ACTIVITY:
Among the lines below, restate word for word only those from the line with "1100x675 pixels." through the line with "Given: Open the", with both end lines kept.

Extracted data entries:
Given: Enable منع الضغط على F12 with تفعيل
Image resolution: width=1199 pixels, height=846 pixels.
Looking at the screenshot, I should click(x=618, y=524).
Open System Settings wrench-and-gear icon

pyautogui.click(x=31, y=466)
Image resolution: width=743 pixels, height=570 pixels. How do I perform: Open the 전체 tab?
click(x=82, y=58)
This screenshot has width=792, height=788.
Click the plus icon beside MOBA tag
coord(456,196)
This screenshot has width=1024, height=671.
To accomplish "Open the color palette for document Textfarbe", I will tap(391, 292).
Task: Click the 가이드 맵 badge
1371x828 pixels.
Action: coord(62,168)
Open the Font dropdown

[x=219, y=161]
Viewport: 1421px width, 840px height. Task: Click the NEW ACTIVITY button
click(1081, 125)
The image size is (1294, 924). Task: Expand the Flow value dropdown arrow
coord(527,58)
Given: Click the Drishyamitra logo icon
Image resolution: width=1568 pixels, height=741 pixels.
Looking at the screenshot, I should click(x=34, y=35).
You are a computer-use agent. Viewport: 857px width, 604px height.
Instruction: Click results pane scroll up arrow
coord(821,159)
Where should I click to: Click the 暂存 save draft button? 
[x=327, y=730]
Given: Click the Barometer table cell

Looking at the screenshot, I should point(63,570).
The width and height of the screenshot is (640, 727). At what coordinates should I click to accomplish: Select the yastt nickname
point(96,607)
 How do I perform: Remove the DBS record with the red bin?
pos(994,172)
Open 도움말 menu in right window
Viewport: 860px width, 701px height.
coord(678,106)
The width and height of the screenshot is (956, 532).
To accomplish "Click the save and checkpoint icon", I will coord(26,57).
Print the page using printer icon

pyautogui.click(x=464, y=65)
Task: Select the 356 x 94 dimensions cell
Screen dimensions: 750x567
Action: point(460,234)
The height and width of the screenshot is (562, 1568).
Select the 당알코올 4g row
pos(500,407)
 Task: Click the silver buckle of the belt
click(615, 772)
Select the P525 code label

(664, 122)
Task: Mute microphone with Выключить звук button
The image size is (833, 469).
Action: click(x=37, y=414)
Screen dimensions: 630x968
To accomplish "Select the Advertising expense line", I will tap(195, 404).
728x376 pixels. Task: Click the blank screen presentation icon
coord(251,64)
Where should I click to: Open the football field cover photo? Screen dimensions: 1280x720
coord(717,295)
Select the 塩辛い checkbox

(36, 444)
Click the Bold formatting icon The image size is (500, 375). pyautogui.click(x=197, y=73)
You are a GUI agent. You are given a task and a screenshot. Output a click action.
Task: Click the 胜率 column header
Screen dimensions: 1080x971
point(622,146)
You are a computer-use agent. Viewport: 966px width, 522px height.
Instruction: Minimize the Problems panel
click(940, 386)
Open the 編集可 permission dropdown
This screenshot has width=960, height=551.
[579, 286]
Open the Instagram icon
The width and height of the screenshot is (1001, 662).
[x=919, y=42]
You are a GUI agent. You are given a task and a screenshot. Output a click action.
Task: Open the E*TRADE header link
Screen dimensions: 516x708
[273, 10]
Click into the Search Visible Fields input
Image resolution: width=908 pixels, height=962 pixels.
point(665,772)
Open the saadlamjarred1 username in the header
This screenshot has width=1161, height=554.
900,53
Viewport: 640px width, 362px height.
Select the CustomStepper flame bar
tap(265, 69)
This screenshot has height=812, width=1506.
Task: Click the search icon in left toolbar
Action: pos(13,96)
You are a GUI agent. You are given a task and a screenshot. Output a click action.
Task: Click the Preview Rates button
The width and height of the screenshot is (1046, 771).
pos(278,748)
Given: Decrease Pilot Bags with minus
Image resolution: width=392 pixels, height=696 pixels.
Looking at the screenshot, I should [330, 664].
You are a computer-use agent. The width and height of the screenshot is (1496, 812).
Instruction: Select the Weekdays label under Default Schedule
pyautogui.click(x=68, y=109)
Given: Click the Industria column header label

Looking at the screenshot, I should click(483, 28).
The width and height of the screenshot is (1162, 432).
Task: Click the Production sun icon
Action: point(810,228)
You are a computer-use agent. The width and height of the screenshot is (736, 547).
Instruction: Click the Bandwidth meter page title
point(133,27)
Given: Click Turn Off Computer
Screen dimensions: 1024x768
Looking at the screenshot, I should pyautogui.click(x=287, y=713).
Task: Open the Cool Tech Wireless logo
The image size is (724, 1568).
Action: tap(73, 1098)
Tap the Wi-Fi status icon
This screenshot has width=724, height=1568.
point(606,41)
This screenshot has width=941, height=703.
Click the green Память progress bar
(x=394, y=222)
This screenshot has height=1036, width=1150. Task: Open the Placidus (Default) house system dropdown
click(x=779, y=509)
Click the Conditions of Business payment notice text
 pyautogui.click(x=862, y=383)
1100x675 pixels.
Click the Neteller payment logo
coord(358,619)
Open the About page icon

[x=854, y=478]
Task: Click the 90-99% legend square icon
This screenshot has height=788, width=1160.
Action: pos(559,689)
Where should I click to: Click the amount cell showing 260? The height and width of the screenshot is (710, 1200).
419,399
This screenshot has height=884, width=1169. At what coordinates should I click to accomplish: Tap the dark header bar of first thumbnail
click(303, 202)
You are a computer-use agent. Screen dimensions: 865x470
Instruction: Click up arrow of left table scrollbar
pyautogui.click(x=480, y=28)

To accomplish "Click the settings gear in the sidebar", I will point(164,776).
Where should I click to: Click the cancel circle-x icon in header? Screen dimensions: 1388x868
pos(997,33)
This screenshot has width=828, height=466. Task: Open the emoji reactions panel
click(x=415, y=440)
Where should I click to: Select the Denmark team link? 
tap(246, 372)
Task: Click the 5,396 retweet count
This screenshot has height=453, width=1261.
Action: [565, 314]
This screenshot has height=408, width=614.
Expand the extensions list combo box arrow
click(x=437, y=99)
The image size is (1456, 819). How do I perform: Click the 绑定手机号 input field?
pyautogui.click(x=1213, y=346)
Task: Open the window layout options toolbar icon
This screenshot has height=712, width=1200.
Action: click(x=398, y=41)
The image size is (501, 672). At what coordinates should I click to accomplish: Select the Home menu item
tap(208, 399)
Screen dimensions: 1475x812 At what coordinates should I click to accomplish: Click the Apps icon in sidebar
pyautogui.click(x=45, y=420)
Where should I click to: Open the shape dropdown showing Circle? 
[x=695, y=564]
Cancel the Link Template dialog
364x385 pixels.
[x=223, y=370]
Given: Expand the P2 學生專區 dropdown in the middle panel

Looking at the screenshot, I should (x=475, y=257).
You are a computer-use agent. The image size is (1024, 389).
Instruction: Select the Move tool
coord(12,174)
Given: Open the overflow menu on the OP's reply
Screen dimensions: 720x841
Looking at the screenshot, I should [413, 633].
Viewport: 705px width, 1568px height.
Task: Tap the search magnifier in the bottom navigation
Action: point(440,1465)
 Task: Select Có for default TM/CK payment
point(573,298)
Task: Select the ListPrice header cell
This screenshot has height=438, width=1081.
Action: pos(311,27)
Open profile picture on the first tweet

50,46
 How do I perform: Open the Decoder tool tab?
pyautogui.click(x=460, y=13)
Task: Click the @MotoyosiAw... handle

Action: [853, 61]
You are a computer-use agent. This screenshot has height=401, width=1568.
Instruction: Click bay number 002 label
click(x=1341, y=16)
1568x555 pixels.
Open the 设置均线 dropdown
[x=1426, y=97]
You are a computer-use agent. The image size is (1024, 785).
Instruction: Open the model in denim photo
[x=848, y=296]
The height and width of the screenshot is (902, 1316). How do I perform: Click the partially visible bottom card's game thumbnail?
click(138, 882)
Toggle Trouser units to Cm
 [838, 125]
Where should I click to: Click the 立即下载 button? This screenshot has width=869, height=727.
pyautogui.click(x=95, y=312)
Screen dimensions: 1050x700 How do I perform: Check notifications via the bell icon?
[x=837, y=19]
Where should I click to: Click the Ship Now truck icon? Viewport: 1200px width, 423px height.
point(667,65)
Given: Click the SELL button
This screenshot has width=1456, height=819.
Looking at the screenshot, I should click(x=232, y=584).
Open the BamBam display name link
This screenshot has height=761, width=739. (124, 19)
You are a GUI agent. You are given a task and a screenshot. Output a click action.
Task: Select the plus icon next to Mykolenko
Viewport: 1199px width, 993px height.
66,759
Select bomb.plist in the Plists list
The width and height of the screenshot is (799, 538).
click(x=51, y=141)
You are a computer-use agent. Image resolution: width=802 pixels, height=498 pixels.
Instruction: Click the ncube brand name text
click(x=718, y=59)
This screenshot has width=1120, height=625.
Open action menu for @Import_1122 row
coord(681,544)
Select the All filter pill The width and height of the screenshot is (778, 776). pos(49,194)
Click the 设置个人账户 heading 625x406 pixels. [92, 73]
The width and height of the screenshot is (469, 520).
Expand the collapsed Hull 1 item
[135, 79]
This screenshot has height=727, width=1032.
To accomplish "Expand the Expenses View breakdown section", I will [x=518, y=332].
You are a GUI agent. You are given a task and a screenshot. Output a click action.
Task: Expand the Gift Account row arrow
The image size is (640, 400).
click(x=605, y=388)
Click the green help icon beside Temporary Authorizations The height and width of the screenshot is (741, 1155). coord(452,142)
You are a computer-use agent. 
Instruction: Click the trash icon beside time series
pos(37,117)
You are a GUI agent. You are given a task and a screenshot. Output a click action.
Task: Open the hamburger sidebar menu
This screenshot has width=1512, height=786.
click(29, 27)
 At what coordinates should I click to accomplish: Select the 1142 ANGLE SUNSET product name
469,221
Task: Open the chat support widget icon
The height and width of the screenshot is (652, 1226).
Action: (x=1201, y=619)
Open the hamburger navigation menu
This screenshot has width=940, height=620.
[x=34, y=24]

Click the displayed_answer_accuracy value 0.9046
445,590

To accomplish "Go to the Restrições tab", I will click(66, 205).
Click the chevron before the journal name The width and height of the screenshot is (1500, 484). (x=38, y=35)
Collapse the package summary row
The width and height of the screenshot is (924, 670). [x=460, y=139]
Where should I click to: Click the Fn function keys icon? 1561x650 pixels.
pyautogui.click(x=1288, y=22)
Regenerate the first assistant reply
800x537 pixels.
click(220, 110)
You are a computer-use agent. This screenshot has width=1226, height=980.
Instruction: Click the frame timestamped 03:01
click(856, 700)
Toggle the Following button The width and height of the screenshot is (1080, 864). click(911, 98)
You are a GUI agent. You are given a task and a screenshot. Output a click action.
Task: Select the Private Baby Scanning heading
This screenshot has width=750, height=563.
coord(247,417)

FINISHED EXERCISE:
1100x675 pixels.
Click the Neteller payment logo
coord(358,619)
Open the About page icon

[x=854, y=478]
Task: Click the 90-99% legend square icon
This screenshot has height=788, width=1160.
Action: pos(559,689)
Where should I click to: Click the amount cell showing 260? The height and width of the screenshot is (710, 1200).
419,399
This screenshot has height=884, width=1169. At what coordinates should I click to accomplish: Tap the dark header bar of first thumbnail
click(303, 202)
You are a computer-use agent. Screen dimensions: 865x470
Instruction: Click up arrow of left table scrollbar
pyautogui.click(x=480, y=28)

To accomplish "Click the settings gear in the sidebar", I will point(164,776).
Where should I click to: Click the cancel circle-x icon in header? Screen dimensions: 1388x868
pos(997,33)
This screenshot has width=828, height=466. Task: Open the emoji reactions panel
click(x=415, y=440)
Where should I click to: Select the Denmark team link? 
tap(246, 372)
Task: Click the 5,396 retweet count
This screenshot has height=453, width=1261.
Action: [565, 314]
This screenshot has height=408, width=614.
Expand the extensions list combo box arrow
click(x=437, y=99)
The image size is (1456, 819). How do I perform: Click the 绑定手机号 input field?
pyautogui.click(x=1213, y=346)
Task: Open the window layout options toolbar icon
This screenshot has height=712, width=1200.
Action: click(x=398, y=41)
The image size is (501, 672). At what coordinates should I click to accomplish: Select the Home menu item
tap(208, 399)
Screen dimensions: 1475x812 At what coordinates should I click to accomplish: Click the Apps icon in sidebar
pyautogui.click(x=45, y=420)
Where should I click to: Open the shape dropdown showing Circle? 
[x=695, y=564]
Cancel the Link Template dialog
364x385 pixels.
[x=223, y=370]
Given: Expand the P2 學生專區 dropdown in the middle panel

Looking at the screenshot, I should (x=475, y=257).
You are a computer-use agent. The image size is (1024, 389).
Instruction: Select the Move tool
coord(12,174)
Given: Open the overflow menu on the OP's reply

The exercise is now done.